Polynomials and exponentials: showing that $n^k \le c\cdot a^n$

Question

If $k$ is any real and $a>1$, prove that there exists a $c>0$ such that for any integer $n\ge 1,$ $$ n^k \le c\cdot a^n $$ To forestall any complaints about the imperative nature of this question, let me give a bit of context. I'm not simply interested in finding a proof; I can give the proof since I can find a suitable value of $c$, given $k$ and $a$. The real question I'm asking is,

How can I provide a proof that students in a 100-level Discrete Mathematics course will understand?

In other words, I expect my students to know pre-calc algebra, but nothing more: no limits, no calculus, so no max/min results, (little or) no understanding of power series, no useful identities like Bernouilli's, and so on. Basically, I can only rely on what they bring from their U.S. high school algebra course.

In the past, I've weaseled out by saying that the proof of the very handy result that $n^k=O(a^n)$ is beyond the scope of the course, but when I sat down to update my lecture notes this summer I wondered whether there was some proof that I'd simply missed. Can anyone come up with one?

Answer 1

I have had some success presenting at high-school level telescopic inductive proofs of related results. In particular, I think it is possible to massage the proof below to suitably simple form.

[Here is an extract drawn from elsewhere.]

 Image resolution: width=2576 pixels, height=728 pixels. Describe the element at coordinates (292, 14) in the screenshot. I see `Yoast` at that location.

It is simple to prove powers grow faster than polynomials, i.e. $\rm\ c > 1\ \Rightarrow\ c^n > p(n)\ $ for $\rm\ n > n_0.\:$ For such it suffices to show eventually $\rm\ f(n) = c^n/p(n) > 1\:,\: $ or eventually $\rm\ f(n+1)/f(n) > 1 \ $ since, by multiplicative telescopy, $\rm\:f(n)\:$ is a product of these adjacent term ratios, viz.

$$\rm f(0)\ \prod_{k\:=\:0}^{n-1}\, \frac{f(k+1)}{f(k)}\ = \ \ \color{#C00}{\rlap{--}f(0)}\frac{\color{green}{\rlap{--}f(1)}}{\color{#C00}{\rlap{--}f(0)}}\frac{\color{royalblue}{\rlap{--}f(2)}}{\color{green}{\rlap{--}f(1)}}\frac{\phantom{\rlap{--}f(3)}}{\color{royalblue}{\rlap{--}f(2)}}\, \cdots\, \frac{\color{brown}{\rlap{--}f(n-1)}}{\phantom{\rlap{--}f(n-2)}}\frac{f(n)}{\color{brown}{\rlap{----}f(n-1)}}\ =\ \ f(n) $$

If you view the above cancellation as dynamically collapsing together the cancelling adjacent terms, then it is analogous to collapsing the tubes of handheld telescope into a single tube.

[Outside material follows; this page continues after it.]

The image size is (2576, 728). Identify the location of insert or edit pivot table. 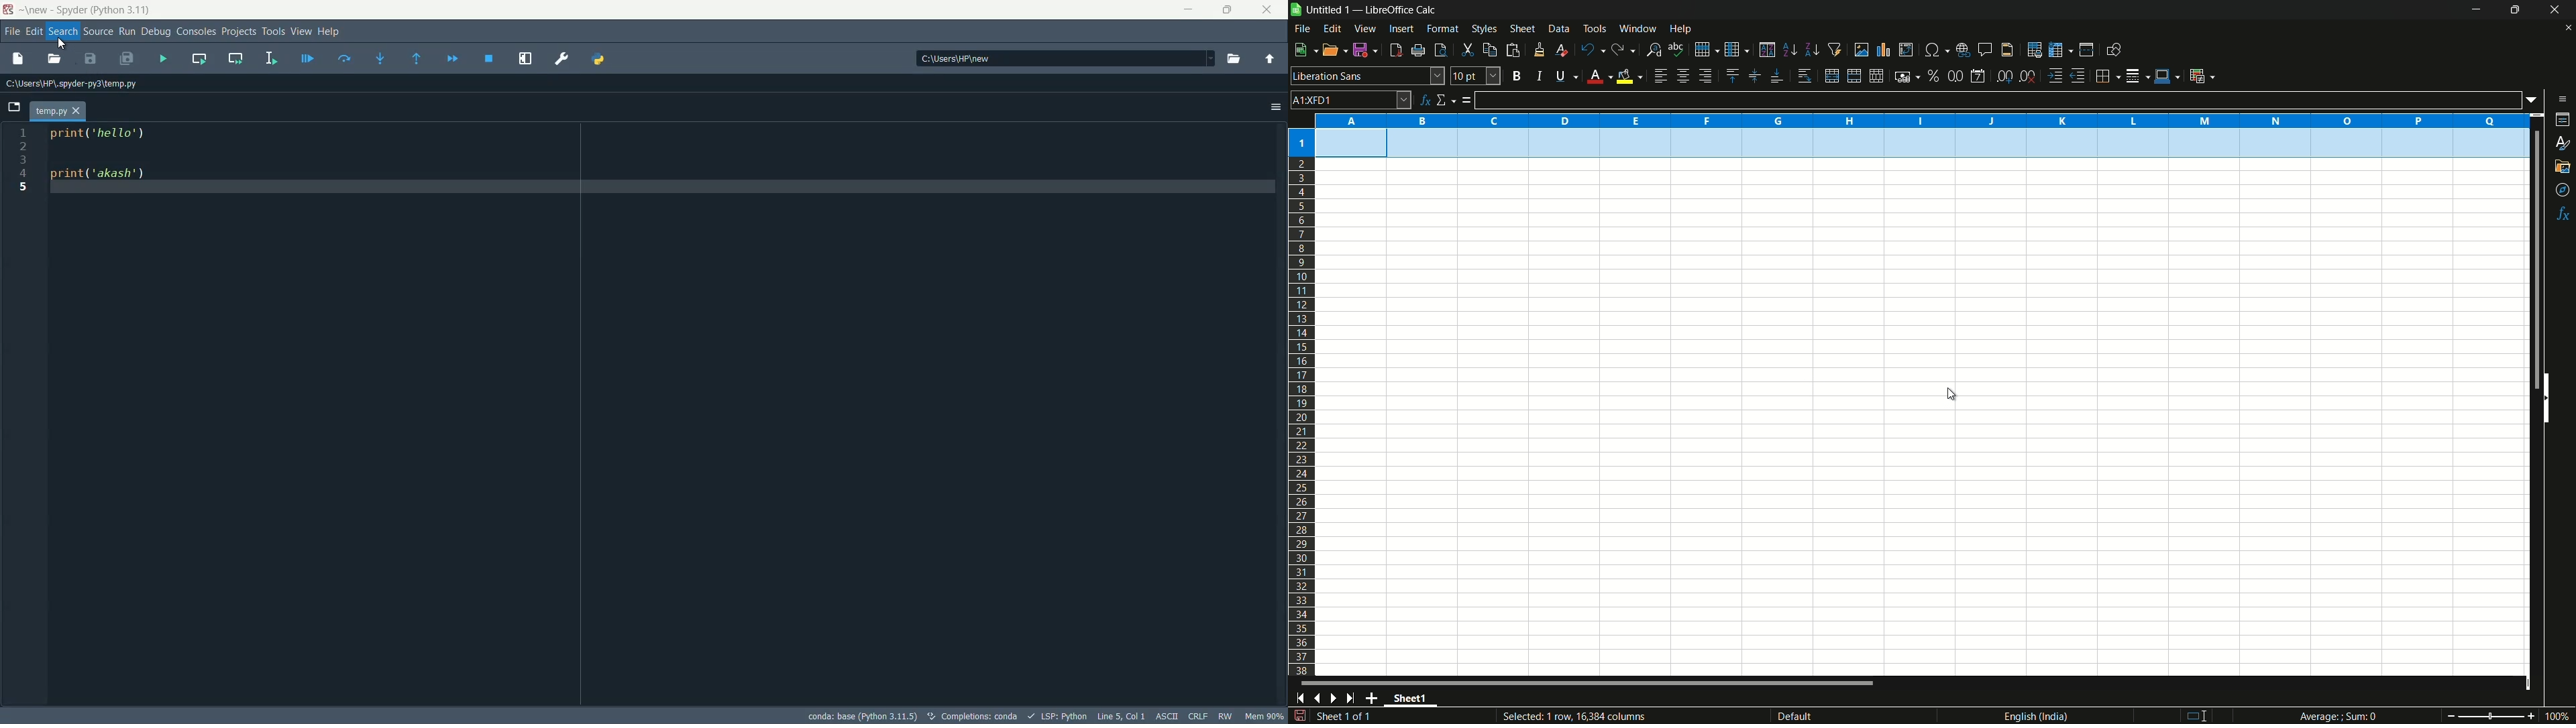
(1905, 50).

But $\rm\ f(k+1)/f(k)\ =\ c\ p(k)/p(k+1)\ \to\ c > 1\ $ as $\rm\ k\to \infty\ $ since for equal degree polynomials $\rm p(x),q(x)\:$ we have $\rm\ lim_{x\to\infty}\: p(x)/q(x) = p_0/q_0 = $ quotient of their leading coefficients, viz.

$$\rm \frac{p_0\ x^d + p_1\ x^{d-1}+\:\cdots\:+p_d}{q_0\ x^d + q_1\ x^{d-1}+\:\cdots\:+q_d}\ =\ \frac{p_0\ + p_1/x +\:\cdots\:+p_d/x^d}{q_0\ + q_1/x +\:\cdots\:+q_d/x^d}\ \to\ \frac{p_0}{q_0}\ \ \ as\ \ \ x\to\infty$$

As I have mentioned here before in many posts, by means of cancelling complicated expressions, telescopy often reduces induction problems to trivialities (here the fact that a product of terms eventually $> 1$ is itself eventually $> 1$). Difficult problems involving hyperrational functions (i.e. $\rm\ f(n+1)/f(n) = $ rational function of $\rm\:n,\:$ such as powers and exponentials) are, after application of telescopy, greatly simplified to trivial problems about rational functions - functions so simple that questions about such can be decided mechanically by algorithms.